That actually made me LOL!!! I can just imagine me their, with my net, running around after squirrels...

A Child with his Mother...

Child: Mummy, Whats the crazy man doing?
Mother: Were going now
Child: BUT MUMMY
Mother: *SLAPS KID ROUND THE HEAD* WE ARE :censor: GOING

Sorry, little rant/crazy time over!


----------



## J-Williams (Apr 7, 2010)

True, 'The Sun', but I dont trust 'The Daily Mail' either, All the Muntjac deer problems in the Daily Mail!!!
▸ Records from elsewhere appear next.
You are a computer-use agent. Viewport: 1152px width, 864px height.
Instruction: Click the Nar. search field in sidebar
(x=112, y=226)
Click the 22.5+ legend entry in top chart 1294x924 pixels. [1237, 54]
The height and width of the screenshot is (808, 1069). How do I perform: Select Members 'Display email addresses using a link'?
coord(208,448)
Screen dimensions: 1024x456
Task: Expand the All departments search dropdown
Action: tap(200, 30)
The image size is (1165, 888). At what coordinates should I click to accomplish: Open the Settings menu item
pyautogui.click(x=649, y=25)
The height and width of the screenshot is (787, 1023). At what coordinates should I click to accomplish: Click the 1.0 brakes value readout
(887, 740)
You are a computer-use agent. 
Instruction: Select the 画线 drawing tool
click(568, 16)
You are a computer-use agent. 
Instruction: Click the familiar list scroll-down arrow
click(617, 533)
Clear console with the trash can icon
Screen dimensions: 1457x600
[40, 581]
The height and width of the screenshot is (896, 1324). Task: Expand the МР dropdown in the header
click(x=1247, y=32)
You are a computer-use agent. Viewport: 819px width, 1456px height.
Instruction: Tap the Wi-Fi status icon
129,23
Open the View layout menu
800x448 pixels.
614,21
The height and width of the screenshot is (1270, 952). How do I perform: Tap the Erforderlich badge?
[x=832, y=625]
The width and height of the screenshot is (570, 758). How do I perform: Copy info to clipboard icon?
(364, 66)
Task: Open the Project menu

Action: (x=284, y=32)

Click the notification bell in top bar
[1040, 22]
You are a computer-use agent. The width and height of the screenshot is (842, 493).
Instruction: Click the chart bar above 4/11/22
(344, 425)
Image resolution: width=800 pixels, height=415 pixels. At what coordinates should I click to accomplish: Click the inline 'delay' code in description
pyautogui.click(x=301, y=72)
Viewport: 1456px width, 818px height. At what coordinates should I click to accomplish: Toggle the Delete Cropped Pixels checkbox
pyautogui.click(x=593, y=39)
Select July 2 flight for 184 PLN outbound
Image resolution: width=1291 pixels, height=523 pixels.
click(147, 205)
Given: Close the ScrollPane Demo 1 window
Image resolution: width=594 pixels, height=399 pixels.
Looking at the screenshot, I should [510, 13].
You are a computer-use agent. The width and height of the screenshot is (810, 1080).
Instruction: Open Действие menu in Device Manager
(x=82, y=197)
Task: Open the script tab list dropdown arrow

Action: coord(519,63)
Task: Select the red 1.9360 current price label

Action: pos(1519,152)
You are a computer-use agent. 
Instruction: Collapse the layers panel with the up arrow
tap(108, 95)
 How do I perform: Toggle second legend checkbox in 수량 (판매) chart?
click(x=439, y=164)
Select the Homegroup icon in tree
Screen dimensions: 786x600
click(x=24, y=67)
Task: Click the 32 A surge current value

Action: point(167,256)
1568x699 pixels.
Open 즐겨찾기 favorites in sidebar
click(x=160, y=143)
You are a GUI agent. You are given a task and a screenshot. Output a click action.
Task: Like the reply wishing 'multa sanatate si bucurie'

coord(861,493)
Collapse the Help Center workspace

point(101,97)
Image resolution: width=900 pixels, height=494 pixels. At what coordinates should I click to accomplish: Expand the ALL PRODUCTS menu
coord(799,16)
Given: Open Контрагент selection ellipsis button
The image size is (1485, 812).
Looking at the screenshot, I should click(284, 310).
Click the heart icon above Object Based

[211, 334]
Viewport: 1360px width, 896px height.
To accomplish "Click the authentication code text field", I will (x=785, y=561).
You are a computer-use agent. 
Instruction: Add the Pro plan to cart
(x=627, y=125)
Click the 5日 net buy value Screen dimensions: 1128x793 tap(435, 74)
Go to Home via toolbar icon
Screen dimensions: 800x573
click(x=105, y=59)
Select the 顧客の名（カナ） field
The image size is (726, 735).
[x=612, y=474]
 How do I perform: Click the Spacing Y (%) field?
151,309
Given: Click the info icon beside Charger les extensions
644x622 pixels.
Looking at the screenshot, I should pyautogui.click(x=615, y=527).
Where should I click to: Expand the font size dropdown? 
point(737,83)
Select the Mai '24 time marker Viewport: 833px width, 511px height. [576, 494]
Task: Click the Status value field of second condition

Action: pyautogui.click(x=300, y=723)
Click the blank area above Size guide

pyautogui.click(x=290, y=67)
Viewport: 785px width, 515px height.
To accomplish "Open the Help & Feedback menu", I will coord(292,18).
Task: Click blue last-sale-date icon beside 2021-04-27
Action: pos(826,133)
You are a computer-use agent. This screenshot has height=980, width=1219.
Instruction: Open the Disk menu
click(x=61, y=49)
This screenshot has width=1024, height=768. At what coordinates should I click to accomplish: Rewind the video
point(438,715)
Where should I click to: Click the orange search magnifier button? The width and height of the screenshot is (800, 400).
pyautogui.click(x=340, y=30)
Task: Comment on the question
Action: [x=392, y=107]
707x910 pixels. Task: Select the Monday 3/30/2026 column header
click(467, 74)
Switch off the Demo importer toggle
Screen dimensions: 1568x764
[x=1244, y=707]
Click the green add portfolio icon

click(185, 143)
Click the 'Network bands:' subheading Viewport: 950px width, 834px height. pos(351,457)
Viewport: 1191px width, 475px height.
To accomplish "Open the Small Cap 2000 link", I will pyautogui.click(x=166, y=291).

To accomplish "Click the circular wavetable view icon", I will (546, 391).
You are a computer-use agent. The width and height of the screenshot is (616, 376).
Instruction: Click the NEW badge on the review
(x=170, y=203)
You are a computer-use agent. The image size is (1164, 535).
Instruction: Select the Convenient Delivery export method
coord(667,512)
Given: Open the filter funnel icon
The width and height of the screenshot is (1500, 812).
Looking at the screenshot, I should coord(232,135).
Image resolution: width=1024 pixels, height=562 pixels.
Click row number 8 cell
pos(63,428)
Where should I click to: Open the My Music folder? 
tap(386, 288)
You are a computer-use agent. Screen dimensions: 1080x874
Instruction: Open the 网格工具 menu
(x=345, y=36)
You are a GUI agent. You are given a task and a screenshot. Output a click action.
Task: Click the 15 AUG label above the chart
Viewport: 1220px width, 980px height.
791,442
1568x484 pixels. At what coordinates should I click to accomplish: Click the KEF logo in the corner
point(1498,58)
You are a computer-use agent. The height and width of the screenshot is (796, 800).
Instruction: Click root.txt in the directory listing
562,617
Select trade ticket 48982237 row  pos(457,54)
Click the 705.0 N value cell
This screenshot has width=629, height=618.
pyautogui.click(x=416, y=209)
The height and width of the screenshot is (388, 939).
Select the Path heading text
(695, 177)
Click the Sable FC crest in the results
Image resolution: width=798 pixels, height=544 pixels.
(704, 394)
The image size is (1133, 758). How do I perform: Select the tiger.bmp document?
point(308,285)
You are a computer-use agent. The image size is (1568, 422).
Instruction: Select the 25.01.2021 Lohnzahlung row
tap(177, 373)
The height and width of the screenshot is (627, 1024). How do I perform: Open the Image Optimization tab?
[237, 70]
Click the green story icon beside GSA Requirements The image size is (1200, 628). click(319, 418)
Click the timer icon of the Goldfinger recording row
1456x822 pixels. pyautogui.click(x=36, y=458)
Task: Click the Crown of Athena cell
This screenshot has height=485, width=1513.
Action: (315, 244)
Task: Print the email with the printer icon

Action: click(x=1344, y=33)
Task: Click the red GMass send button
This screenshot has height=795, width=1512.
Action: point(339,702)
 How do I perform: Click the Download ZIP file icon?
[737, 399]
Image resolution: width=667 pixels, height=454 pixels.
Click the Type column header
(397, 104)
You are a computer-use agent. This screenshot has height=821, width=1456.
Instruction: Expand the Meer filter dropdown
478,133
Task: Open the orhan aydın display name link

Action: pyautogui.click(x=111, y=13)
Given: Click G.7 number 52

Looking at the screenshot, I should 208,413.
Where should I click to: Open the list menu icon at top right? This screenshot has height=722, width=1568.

I cant beleive that Muntjac Deer, are dangerous, nasty, or a nuisance to society!


----------



## Elina (Jul 22, 2009)

Last year there were reports of people bringing back rabid chipmonks from France..... No idea if it was true but it sounded a bit odd, I mean people wanting chipmonks so badly that they would happly have rabid ones.... Damn news papers!
-
Elina


----------



## LiamRatSnake (Jul 3, 2007)

J-Williams said:


> True, 'The Sun', but I dont trust 'The Daily Mail' either, All the Muntjac deer problems in the Daily Mail!!!
> 
> I cant beleive that Muntjac Deer, are dangerous, nasty, or a nuisance to society!


lol Actually, I was injured by a muntjac :Na_Na_Na_Na: I accidentally cornered one while trying to catch pheasants, my Dad was a gamekeeper and I was allowed to play in the pens, as a kid. It ran at me and I fell over lol Ok so it didn't exactly attack me but I've not forgiven them yet.


----------



## J-Williams (Apr 7, 2010)

Well, I feel a bit :blush: but Im sure plenty more people in the UK have been injured by the "3 native deer" than the "3 foreign species"!


----------